I'm on a v5 board to which I flashed the "new" uboot version a long time, ago. (I think I flashed flash-image-DDR3-1g_2cs_2-800_800.bin that time as I had timing issues with the version with higher speed.)
Though I could get the system to boot after the reset of the uboot environment I never was able to get the i-net running on the applied images, so I gave up in the end.

"Messing around" with my Cubietrucks atm I thought I would give the espressobin a second try, but still without success.

 

To me it looks like network manager is running and when I set "/sbin/ip link set dev wan up" as suggested by @y52 the wan-port will get ipv6 addresses (I have to connections to the i-net), but no ipv4 ones.

So what do I have to do to get those (in the meantime community versions of bookworm etc.) to work? (thx!)

 

root@espressobin:~# nmcli device show
GENERAL.DEVICE:                         eth0
GENERAL.TYPE:                           ethernet
GENERAL.HWADDR:                         5A:FD:04:25:F9:14
GENERAL.MTU:                            1508
GENERAL.STATE:                          10 (unmanaged)
GENERAL.CONNECTION:                     --
GENERAL.CON-PATH:                       --
WIRED-PROPERTIES.CARRIER:               on
IP4.GATEWAY:                            --
IP6.ADDRESS[1]:                         fe80::58fd:4ff:fe25:f914/64
IP6.GATEWAY:                            --
IP6.ROUTE[1]:                           dst = fe80::/64, nh = ::, mt = 256

GENERAL.DEVICE:                         lan0
GENERAL.TYPE:                           ethernet
GENERAL.HWADDR:                         5A:FD:04:25:F9:14
GENERAL.MTU:                            1500
GENERAL.STATE:                          10 (unmanaged)

Dataset content:

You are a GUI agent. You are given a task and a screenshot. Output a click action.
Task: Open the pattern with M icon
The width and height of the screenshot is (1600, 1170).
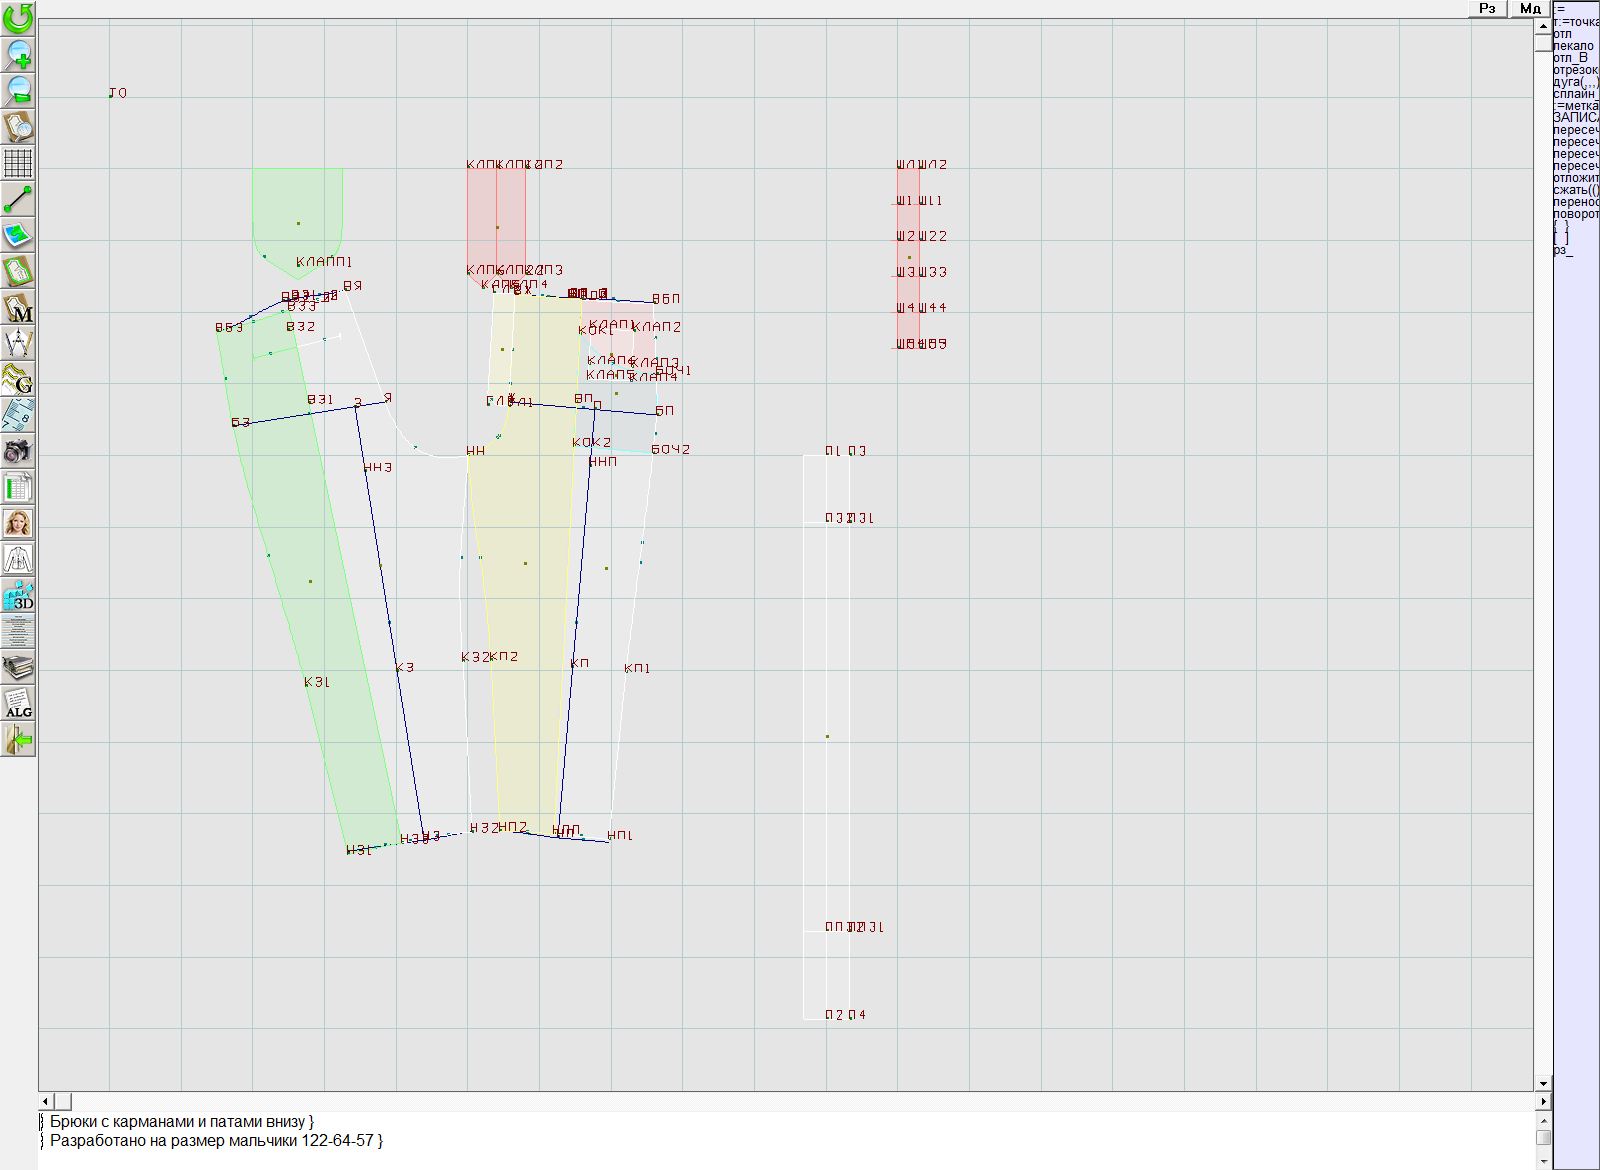click(18, 307)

Tasks for this exercise:
**a)** Write out the stretch of the espressobin forum post from "Though I could" through "no ipv4 ones.", swapping "Cubietrucks" for "Orange Pis".
**b)** In the espressobin forum post, what does the wan port get after the writer sets it up with the ip link command?
The material isn't needed here.

Responses:
**a)**
Though I could get the system to boot after the reset of the uboot environment I never was able to get the i-net running on the applied images, so I gave up in the end.

"Messing around" with my Orange Pis atm I thought I would give the espressobin a second try, but still without success.

 

To me it looks like network manager is running and when I set "/sbin/ip link set dev wan up" as suggested by @y52 the wan-port will get ipv6 addresses (I have to connections to the i-net), but no ipv4 ones.

**b)** It gets IPv6 addresses but no IPv4 ones.